● Exercise details
Leaving the pictures aside, reproduce the data in full and word for word.

### Task material ###

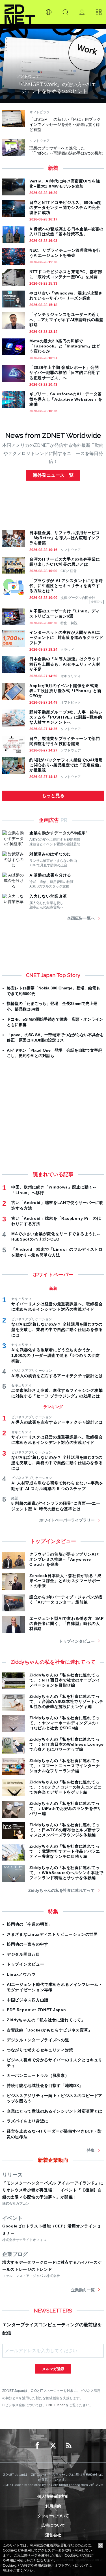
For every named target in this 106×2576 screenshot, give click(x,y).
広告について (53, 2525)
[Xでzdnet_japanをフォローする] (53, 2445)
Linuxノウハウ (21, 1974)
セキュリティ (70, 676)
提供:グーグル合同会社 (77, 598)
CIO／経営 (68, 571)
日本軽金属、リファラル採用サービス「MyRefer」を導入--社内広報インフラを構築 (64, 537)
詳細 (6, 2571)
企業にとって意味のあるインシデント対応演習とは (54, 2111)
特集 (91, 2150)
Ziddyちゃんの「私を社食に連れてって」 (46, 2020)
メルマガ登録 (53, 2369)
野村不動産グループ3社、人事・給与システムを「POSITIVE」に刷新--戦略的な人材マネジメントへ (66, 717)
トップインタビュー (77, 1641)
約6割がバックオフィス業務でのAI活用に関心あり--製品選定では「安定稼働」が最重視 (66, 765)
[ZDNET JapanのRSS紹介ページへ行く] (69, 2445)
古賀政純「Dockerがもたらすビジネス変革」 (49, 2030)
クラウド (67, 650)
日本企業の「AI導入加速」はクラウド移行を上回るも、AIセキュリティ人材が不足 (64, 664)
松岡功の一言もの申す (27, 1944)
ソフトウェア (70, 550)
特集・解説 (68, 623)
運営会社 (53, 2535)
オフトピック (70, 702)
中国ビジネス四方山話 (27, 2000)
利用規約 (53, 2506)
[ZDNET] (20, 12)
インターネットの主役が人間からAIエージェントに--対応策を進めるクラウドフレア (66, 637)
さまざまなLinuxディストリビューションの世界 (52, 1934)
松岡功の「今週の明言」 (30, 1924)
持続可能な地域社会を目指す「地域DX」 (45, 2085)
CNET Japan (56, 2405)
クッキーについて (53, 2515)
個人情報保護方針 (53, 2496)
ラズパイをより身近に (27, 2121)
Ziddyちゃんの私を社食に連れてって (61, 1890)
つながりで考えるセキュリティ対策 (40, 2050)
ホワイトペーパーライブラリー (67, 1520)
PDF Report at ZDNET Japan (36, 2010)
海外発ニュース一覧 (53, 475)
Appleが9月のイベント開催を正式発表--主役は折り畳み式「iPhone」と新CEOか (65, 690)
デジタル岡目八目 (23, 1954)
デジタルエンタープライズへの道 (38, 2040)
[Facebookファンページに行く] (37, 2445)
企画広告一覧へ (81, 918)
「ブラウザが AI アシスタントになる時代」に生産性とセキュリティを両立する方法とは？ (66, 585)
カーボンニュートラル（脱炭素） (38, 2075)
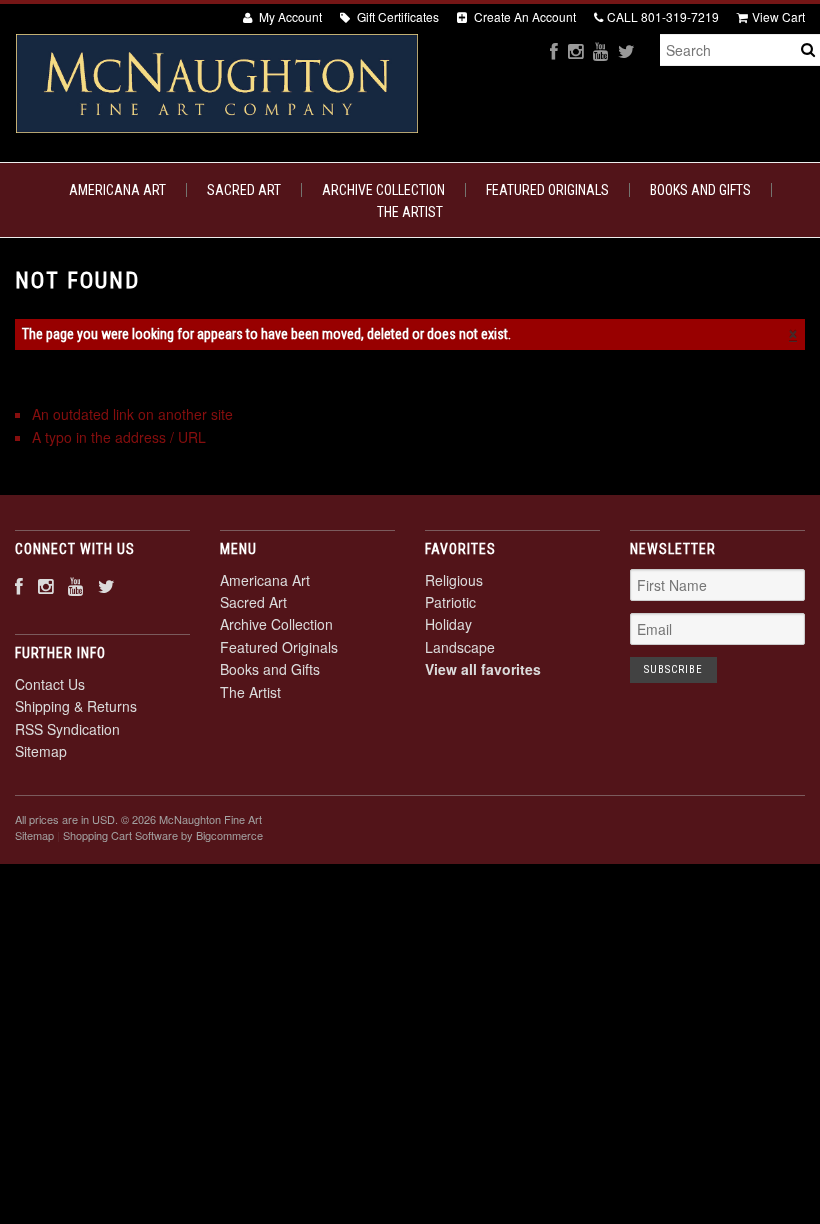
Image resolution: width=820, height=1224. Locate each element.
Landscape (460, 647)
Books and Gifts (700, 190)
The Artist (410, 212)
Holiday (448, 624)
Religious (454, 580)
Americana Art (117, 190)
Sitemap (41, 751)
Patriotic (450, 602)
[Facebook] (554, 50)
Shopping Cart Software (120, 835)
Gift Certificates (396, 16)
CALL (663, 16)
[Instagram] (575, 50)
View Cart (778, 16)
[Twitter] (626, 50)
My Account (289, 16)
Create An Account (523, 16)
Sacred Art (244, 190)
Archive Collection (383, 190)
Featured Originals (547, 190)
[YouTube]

###

● Exercise response
For every named target in this 106×2576 screenshot, give click(x,y).
広告について (53, 2525)
[Xでzdnet_japanをフォローする] (53, 2445)
Linuxノウハウ (21, 1974)
セキュリティ (70, 676)
提供:グーグル合同会社 (77, 598)
CIO／経営 (68, 571)
日本軽金属、リファラル採用サービス「MyRefer」を導入--社内広報インフラを構築 (64, 537)
詳細 (6, 2571)
企業にとって意味のあるインシデント対応演習とは (54, 2111)
特集 (91, 2150)
Ziddyちゃんの「私を社食に連れてって」 (46, 2020)
メルマガ登録 (53, 2369)
野村不動産グループ3社、人事・給与システムを「POSITIVE」に刷新--戦略的な人材マネジメントへ (66, 717)
トップインタビュー (77, 1641)
約6割がバックオフィス業務でのAI活用に関心あり--製品選定では「安定稼働」が最重視 (66, 765)
[ZDNET JapanのRSS紹介ページへ行く] (69, 2445)
古賀政純「Dockerがもたらすビジネス変革」 (49, 2030)
クラウド (67, 650)
日本企業の「AI導入加速」はクラウド移行を上回るも、AIセキュリティ人材が不足 (64, 664)
松岡功の一言もの申す (27, 1944)
ソフトウェア (70, 550)
特集・解説 (68, 623)
運営会社 (53, 2535)
オフトピック (70, 702)
中国ビジネス四方山話 (27, 2000)
利用規約 (53, 2506)
[ZDNET] (20, 12)
インターネットの主役が人間からAIエージェントに--対応策を進めるクラウドフレア (66, 637)
さまざまなLinuxディストリビューションの世界 (52, 1934)
松岡功の「今週の明言」 (30, 1924)
持続可能な地域社会を目指す「地域DX」 (45, 2085)
CNET Japan (56, 2405)
クッキーについて (53, 2515)
個人情報保護方針 (53, 2496)
ラズパイをより身近に (27, 2121)
Ziddyちゃんの私を社食に連れてって (61, 1890)
つながりで考えるセキュリティ対策 (40, 2050)
ホワイトペーパーライブラリー (67, 1520)
PDF Report at ZDNET Japan (36, 2010)
海外発ニュース一覧 (53, 475)
Appleが9月のイベント開催を正式発表--主役は折り畳み式「iPhone」と新CEOか (65, 690)
デジタル岡目八目 (23, 1954)
デジタルエンタープライズへの道 (38, 2040)
[Facebookファンページに行く] (37, 2445)
企画広告一覧へ (81, 918)
「ブラウザが AI アシスタントになる時代」に生産性とセキュリティを両立する方法とは？ (66, 585)
カーボンニュートラル（脱炭素） (38, 2075)
Image resolution: width=820, height=1224. Locate each element.
Landscape (460, 647)
Books and Gifts (700, 190)
The Artist (410, 212)
Holiday (448, 624)
Religious (454, 580)
Americana Art (117, 190)
Sitemap (41, 751)
Patriotic (450, 602)
[Facebook] (554, 50)
Shopping Cart Software (120, 835)
Gift Certificates (396, 16)
CALL (663, 16)
[Instagram] (575, 50)
View Cart (778, 16)
[Twitter] (626, 50)
My Account (289, 16)
Create An Account (523, 16)
Sacred Art (244, 190)
Archive Collection (383, 190)
Featured Originals (547, 190)
[YouTube]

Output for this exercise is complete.